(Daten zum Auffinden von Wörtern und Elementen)
---

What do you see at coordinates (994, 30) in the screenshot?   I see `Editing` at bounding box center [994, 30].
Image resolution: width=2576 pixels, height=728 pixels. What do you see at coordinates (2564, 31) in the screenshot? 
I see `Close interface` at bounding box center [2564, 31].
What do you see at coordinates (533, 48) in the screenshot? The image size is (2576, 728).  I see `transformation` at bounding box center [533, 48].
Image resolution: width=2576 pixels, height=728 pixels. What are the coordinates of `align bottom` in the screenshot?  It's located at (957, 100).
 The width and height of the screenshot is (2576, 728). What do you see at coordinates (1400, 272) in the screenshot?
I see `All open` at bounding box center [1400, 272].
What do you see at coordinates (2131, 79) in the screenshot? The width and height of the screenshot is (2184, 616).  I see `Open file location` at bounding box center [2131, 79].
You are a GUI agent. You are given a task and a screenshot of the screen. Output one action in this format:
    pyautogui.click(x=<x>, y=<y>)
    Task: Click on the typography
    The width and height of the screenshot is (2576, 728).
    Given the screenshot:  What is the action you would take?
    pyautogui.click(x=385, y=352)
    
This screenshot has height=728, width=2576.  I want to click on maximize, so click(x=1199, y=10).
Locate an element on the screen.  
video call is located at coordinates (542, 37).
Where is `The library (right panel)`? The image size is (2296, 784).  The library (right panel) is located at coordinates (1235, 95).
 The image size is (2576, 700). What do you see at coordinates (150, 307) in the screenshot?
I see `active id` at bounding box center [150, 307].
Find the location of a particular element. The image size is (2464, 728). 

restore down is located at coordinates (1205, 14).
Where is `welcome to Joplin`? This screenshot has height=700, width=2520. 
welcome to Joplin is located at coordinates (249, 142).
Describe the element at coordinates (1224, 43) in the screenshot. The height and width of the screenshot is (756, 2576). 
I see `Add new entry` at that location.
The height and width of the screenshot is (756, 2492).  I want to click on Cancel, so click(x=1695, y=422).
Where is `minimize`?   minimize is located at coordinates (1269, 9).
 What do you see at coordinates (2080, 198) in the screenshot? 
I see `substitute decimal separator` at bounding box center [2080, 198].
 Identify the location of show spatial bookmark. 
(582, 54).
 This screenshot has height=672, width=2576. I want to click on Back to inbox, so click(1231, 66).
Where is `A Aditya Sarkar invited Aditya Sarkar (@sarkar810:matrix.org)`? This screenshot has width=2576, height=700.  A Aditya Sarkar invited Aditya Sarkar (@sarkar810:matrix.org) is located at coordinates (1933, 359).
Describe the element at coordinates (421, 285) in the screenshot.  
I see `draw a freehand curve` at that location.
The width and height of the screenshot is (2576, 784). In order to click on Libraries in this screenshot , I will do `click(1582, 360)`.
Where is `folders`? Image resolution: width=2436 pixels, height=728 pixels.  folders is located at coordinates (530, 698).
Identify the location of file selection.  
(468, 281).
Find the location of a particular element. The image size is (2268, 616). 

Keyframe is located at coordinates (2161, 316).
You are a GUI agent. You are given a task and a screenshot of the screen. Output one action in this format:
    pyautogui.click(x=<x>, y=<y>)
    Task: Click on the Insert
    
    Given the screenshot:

---

ANGEGEBENES ZIEL: Gib den Abschnitt der Auflistung von der Zeile mit „Image resolution: width=2576 pixels, height=728 pixels. What do“ bis einschließlich der Zeile mit „What do you see at coordinates (533, 48)“ wortgetreu wieder.

ANTWORT ZUR AUFGABE:
Image resolution: width=2576 pixels, height=728 pixels. What do you see at coordinates (2564, 31) in the screenshot? 
I see `Close interface` at bounding box center [2564, 31].
What do you see at coordinates (533, 48) in the screenshot? The image size is (2576, 728).  I see `transformation` at bounding box center [533, 48].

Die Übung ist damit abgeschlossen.